They Hope Your Kid Wants To Be A Welder When He Grows Up





Way back around the time when the Janesville GM Plant was winding down in its final days, I recall the editors of the Janesville Gazette writing a short series of editorials about the culture of manufacturing jobs and its related union affiliation. They wrote about how the culture of high school educated or less workers earning $50,000+ annual with benefits actually helped keep the Janesville economic and social set down. Not in those exact words, but they weren't very nice about it and in fact implied we'll be better off without manufacturing jobs and the union culture that tends to follow.

Since that time however, quite a few things have changed. Top officials in the local business lobbies were caught on camera gloating over the suggestion that the area's remaining unemployed will have no choice but to take much less in wages if they expect to land a job because local employers will no longer have to compete with GM wages for skilled labor.

These same groups ironically enough, along with their media enabler Gazette, have since embarked on a publicity campaign to encourage new graduates to consider manufacturing for their career. It's a complete about-face.

In fact, last year the Janesville Gazette published an article about all the glory that awaits job seekers in the manufacturing sector in the state of Wisconsin. The article titled, "State Manufacturers Have jobs, Need Workers" was written by the Wisconsin Center for Investigative Journalism, helped build the meme about Wisconsin's so-called skills gap. The core of the story was that students perception of manufacturing jobs is outdated. That those are the jobs that are indeed in high demand.

At the time, I agreed that those workers might be in demand by manufacturing employers, but countered that because of the steady beat down of unions, wages and benefits, those jobs are no longer in demand by students and other able-bodied working age adults. The jobs are noble, but the wages are not.

I'll admit, there's a pretty big reality gap there, but until something changes on the compensation front, students and other working age adults are left with no choice but to pursue higher education if they expect to afford raising a family in the near future.

A recent survey conducted by the area's divide and conquer business group, Rock County 5.0, of Rock County area students confirmed my suspicions and produced the expected result.

**Source data:**
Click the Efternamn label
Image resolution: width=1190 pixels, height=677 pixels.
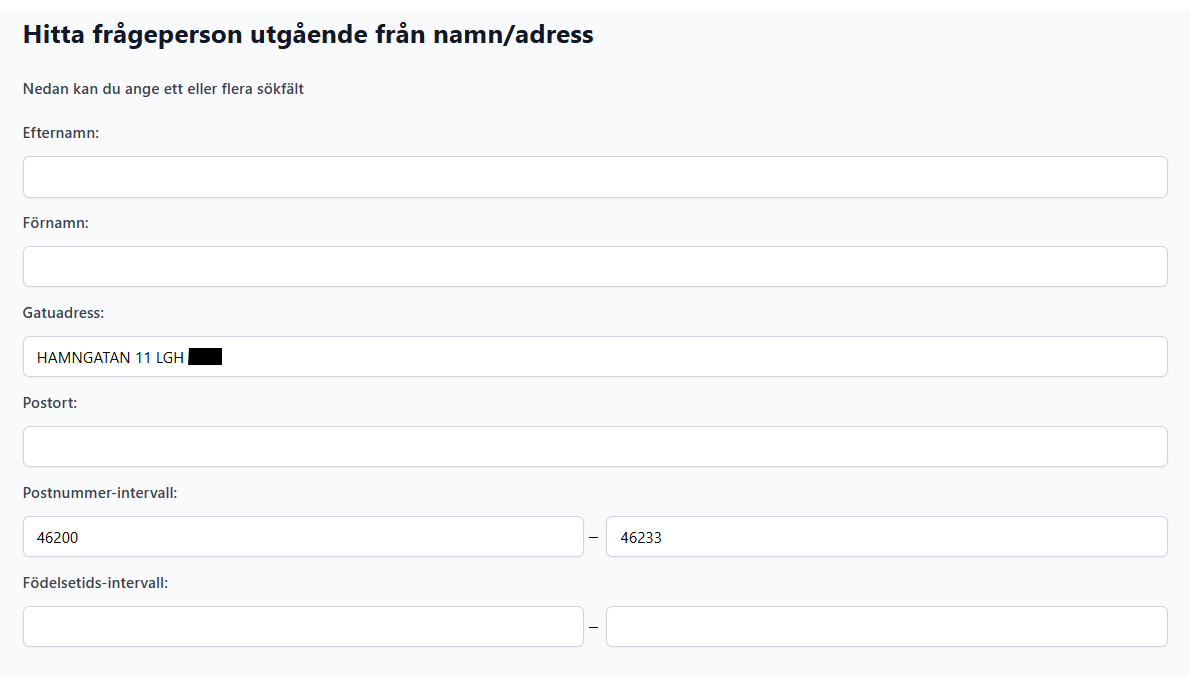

**Tasks for this exercise:**
[1] Please list every organization named in the post on Janesville manufacturing jobs.
[2] Write the next part of the post on Janesville manufacturing jobs, picking up after its final sentence.
The lines have nothing to do with the post on Janesville manufacturing jobs.

**Expected answers:**
[1]
GM
Janesville Gazette
Wisconsin Center for Investigative Journalism
Rock County 5.0

[2]
JG Excerpt:
-- Of those thinking about technical careers, just 2.1 percent indicated an interest in manufacturing.


Gotta' wonder what did the Rock County 5.0 expect after their beat down campaign succeeded?

Because, when you beat down unions, you also beat down the higher wages and benefits they represent and end up killing off student demand for jobs unions not only covered, but also other staples necessary to bolster vibrant local economies such as jobs in education and the many skilled trades. Again, the workers are in demand, but fewer and fewer want those jobs, and not because they lack the skill. Because of the beatdown, the leverage is backwards. That is the reality.

This steady beatdown is what most folks paying attention call the race to the bottom, and yet nearly everything I've written here is the result of legislation the smiling folks at our local business groups demanded, but now want to adapt to their new paradigm.

One last observation for this post is about our single party ruled corporate red state government and their media enablers latest campaign to shift the pursuit of the American Dream away from an individual's pursuit of happiness to the corporation's pursuit of happiness.

In a Gazette magazine presentation about the area's economic future, Vision 2020, there are multiple passages alluding to that shift in perception and pursuit. One example is this statement from the Director of Southwest Wisconsin Workforce Development on Page 12 ...

Vision 2020 Excerpt:
Borremans is concerned that schools have for too long tried to satisfy students’ passions instead of the local economy’s needs.

Only as an exception to the rule, there is some merit to that reasoning. But it’s suddenly no longer about our own individuality or to control our own destiny, or to be the master of our own pursuit of happiness. It’s become about satisfying somebody else’s version of happiness – and that version could be society’s, a corporation’s or the state’s plans for our happiness.

That in my opinion is not what America is about ...at all.

1 comment:

Anonymous said...

Astute.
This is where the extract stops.